Traynelis and colleagues, including first author Miranda McDaniel, generated a series of mutant versions of the GluN2A subunit in which different residues within the pre-M1 helix were mutated to alanine. Most of the mutations had little effect on channel function but one—F553A—dramatically altered the channel’s behavior when the mutant subunit was coexpressed with wild-type GluN1 in Xenopus oocytes and HEK293 cells. GluN2A-F553A strongly enhanced the potency of not only glutamate but also glycine as activators of NMDARs, and slowed the time course of receptor deactivation by approximately ninefold. Somewhat counterintuitively, single-channel recordings revealed that the F553A mutation reduced the open probability of channels by a factor of 10 and caused an approximately sevenfold decrease in mean open duration.

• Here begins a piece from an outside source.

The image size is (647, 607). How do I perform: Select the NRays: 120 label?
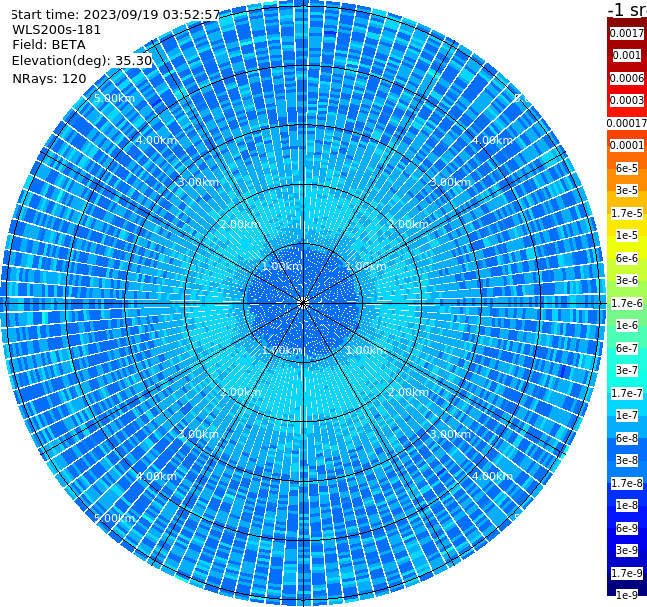click(49, 78)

To understand how F553 might control channel gating, Traynelis and colleagues constructed a homology model of GluN2A-containing NMDARs. MD simulations revealed that GluN2A F553 interacts with several other aromatic amino acids in both the GluN2A and GluN1 subunits, including residues within the M3 transmembrane helix important for channel gating. F553 is near the center of this aromatic network, and simulations showed that the F553A mutation could dramatically disrupt it. “This suggests that the aromatic network might stabilize the closed state of NMDARs,” Traynelis says. “When the pre-M1 helix and F553 move in response to glutamate binding, the network could rearrange or come apart, and this may facilitate channel opening.”

The aromatic network appears to be less extensive in GluN1, in keeping with previous data suggesting that the mechanism by which GluN1 contributes to gating is different from GluN2 (3, 5). The network is conserved in other GluN2 subunits, though, and Traynelis and colleagues provide evidence that the presence of tyrosine, instead of phenylalanine, in the pre-M1 helices of GluN2C and GluN2D may provide an additional hydrogen bond that further stabilizes the network and causes NMDARs containing these two subunits to have lower open probabilities than receptors containing GluN2A.

“We therefore hypothesize that the pre-M1 helix of GluN2 subunits contributes a critical residue to a network of aromatic amino acids that is well-positioned to control channel gating,” Traynelis says. “We’re currently designing experiments to test this intriguing idea.”